**What to work on:** From the data underneath, reproduce exactly the stretch that begins at the line with "Open MSI Afterburner Kombustor K button" and ends after the line with "Task: Switch to the エフェクト tab".

**Information shown:**
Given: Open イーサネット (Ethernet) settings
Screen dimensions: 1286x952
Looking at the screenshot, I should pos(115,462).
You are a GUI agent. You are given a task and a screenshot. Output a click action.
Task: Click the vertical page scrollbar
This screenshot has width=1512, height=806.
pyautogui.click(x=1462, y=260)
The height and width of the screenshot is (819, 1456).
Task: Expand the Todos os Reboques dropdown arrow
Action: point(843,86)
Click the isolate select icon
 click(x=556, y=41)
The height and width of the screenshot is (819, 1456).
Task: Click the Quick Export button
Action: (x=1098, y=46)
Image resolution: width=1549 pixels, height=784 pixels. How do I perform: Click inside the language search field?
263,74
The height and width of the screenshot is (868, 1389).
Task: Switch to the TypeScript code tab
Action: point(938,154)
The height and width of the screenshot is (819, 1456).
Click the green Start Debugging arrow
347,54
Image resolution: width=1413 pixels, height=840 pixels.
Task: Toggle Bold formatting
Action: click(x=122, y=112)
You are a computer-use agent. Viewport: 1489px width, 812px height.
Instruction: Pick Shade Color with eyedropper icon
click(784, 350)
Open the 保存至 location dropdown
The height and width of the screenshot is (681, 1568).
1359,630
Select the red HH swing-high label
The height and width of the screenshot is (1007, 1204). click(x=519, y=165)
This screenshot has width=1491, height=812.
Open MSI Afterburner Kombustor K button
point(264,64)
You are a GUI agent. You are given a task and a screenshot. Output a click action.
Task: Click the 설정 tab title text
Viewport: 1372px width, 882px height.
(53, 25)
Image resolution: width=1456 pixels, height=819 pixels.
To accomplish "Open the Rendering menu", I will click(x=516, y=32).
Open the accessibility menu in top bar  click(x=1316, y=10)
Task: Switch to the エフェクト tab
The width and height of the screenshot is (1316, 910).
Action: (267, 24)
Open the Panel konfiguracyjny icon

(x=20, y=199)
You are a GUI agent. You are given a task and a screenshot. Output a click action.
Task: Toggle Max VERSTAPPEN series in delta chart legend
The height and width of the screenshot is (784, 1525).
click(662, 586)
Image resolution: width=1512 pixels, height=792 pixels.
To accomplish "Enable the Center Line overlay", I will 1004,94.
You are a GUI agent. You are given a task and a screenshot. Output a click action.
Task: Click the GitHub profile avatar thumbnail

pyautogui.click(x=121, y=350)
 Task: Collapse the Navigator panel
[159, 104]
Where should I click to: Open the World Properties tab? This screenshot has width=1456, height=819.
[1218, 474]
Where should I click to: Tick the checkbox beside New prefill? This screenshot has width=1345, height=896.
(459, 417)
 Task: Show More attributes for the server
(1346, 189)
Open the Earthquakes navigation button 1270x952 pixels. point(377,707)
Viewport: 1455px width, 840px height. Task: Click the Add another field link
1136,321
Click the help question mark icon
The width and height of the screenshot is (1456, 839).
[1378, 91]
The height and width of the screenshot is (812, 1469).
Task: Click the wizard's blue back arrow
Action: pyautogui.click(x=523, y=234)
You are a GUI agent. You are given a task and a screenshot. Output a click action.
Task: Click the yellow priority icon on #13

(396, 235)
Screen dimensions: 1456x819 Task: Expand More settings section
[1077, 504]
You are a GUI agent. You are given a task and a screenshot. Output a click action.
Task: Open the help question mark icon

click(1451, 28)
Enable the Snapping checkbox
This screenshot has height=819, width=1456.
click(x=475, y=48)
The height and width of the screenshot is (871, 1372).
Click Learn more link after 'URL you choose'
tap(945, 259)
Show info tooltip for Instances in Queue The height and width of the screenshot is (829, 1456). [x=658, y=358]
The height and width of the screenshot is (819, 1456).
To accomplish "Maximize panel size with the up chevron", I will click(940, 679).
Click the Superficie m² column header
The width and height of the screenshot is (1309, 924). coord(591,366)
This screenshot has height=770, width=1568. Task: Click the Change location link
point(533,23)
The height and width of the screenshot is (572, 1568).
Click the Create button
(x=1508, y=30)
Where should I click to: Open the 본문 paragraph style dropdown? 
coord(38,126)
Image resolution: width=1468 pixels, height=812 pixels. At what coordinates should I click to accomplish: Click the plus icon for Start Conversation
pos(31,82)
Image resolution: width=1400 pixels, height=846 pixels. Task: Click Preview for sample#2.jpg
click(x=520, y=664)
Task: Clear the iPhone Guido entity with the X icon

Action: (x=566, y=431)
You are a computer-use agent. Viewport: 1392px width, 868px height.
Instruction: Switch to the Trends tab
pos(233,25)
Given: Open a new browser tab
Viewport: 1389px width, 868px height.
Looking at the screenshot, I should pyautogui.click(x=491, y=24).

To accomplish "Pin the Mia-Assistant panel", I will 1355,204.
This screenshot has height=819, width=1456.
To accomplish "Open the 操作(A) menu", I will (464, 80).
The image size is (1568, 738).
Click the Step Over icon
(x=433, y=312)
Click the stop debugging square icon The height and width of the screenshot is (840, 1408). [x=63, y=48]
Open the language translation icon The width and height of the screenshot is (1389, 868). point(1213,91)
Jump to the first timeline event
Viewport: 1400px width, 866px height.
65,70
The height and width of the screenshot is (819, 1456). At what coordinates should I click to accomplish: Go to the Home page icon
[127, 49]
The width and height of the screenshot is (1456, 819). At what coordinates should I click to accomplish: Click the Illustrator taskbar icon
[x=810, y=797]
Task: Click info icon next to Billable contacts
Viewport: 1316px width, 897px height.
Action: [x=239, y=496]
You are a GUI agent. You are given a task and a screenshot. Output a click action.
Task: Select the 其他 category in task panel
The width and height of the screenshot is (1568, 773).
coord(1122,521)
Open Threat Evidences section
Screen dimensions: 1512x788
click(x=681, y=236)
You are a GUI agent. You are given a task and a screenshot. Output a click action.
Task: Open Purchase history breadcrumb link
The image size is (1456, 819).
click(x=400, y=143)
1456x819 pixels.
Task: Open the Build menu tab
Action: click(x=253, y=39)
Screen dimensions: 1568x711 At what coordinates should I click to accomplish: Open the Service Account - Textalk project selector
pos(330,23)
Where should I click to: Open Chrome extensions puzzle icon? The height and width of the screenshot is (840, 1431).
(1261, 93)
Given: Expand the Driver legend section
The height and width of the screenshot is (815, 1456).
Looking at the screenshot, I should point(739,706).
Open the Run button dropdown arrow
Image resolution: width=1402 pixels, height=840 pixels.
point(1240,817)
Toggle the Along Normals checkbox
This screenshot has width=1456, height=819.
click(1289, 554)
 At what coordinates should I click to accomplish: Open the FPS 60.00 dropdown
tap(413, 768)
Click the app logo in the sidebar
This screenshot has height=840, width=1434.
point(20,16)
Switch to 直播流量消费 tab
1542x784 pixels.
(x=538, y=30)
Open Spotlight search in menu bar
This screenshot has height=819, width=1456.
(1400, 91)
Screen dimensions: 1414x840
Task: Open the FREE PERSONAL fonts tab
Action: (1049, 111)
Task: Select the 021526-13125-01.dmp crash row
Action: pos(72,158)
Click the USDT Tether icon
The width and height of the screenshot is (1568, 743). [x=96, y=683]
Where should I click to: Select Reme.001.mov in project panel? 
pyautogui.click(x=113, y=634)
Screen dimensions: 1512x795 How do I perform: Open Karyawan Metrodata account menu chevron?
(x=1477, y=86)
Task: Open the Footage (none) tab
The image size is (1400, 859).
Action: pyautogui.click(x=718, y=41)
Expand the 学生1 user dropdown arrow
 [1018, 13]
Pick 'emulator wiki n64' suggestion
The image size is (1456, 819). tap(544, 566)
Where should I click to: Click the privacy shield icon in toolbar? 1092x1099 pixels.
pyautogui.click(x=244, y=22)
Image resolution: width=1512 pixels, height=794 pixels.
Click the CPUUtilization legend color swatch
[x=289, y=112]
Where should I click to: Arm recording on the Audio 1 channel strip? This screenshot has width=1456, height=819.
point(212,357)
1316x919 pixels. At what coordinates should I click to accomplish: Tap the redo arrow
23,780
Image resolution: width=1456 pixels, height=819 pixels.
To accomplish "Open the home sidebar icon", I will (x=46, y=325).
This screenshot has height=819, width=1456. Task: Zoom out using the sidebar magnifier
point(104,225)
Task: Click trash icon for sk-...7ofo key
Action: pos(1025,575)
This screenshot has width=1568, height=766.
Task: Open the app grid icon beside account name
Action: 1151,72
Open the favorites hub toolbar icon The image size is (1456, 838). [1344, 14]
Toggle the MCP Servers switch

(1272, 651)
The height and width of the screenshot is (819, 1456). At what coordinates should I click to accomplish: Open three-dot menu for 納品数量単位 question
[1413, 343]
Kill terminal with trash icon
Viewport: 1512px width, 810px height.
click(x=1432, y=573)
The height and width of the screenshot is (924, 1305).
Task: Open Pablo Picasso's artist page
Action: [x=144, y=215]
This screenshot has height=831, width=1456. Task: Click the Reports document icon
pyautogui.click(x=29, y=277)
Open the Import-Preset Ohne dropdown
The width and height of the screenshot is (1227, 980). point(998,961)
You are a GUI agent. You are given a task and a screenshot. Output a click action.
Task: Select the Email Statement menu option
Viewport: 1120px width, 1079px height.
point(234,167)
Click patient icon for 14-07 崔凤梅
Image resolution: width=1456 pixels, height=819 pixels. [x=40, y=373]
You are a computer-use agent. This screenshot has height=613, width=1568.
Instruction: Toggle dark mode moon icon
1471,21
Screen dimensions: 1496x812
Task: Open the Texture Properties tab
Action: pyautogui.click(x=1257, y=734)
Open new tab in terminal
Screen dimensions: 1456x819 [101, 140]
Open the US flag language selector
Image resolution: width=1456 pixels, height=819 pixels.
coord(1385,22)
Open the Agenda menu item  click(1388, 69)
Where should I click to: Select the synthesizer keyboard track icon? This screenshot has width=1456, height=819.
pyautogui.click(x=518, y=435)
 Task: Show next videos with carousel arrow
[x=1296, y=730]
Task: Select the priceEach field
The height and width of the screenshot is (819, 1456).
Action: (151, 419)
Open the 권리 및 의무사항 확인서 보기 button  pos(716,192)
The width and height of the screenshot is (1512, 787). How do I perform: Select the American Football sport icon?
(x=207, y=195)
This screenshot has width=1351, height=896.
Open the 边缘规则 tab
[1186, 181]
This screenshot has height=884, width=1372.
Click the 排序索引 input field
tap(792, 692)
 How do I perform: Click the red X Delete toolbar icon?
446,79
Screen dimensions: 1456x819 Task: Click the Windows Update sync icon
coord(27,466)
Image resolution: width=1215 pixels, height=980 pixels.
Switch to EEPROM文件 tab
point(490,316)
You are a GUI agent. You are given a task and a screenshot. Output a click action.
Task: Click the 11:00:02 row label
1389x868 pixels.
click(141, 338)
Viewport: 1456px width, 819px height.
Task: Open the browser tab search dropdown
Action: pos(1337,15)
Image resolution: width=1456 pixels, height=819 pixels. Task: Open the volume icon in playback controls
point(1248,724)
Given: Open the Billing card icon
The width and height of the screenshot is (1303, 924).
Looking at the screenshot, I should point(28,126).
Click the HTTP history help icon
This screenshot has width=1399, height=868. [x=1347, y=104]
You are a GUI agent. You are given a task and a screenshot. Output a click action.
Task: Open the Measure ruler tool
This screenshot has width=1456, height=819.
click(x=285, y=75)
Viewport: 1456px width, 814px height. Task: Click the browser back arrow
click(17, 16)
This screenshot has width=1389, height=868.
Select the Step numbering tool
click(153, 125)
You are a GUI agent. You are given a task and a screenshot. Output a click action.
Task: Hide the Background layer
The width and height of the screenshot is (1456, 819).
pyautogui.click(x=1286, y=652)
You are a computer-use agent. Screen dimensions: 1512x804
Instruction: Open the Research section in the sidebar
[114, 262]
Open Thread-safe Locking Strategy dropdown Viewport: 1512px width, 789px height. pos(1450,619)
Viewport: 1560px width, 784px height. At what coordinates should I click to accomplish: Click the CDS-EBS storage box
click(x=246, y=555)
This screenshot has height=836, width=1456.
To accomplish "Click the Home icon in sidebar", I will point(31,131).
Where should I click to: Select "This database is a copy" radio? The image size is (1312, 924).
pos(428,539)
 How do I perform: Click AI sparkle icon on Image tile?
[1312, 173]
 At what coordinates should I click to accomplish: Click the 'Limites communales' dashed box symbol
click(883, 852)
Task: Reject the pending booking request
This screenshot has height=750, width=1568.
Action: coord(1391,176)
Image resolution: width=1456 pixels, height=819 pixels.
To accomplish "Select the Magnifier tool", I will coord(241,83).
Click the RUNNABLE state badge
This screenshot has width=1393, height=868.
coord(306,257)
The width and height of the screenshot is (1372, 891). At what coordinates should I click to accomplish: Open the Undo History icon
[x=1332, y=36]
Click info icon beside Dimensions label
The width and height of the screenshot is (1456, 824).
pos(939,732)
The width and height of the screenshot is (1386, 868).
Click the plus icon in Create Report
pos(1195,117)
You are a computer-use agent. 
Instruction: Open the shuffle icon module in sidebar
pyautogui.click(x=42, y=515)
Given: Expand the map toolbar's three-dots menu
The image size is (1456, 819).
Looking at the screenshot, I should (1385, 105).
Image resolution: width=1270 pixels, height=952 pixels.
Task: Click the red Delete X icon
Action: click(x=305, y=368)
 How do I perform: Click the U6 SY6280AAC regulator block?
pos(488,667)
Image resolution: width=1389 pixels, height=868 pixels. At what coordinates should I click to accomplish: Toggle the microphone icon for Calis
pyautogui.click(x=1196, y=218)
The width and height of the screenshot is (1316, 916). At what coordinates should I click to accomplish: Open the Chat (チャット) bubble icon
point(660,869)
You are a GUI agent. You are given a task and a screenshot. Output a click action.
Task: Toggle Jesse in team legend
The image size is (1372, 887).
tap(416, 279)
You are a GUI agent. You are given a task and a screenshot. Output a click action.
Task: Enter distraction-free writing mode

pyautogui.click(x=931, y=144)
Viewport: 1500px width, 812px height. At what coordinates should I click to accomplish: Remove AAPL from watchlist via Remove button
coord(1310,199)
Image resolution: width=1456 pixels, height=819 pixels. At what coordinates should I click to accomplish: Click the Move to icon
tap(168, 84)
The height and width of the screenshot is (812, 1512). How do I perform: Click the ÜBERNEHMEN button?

**Reply:**
Open MSI Afterburner Kombustor K button
point(264,64)
You are a GUI agent. You are given a task and a screenshot. Output a click action.
Task: Click the 설정 tab title text
Viewport: 1372px width, 882px height.
(53, 25)
Image resolution: width=1456 pixels, height=819 pixels.
To accomplish "Open the Rendering menu", I will click(x=516, y=32).
Open the accessibility menu in top bar  click(x=1316, y=10)
Task: Switch to the エフェクト tab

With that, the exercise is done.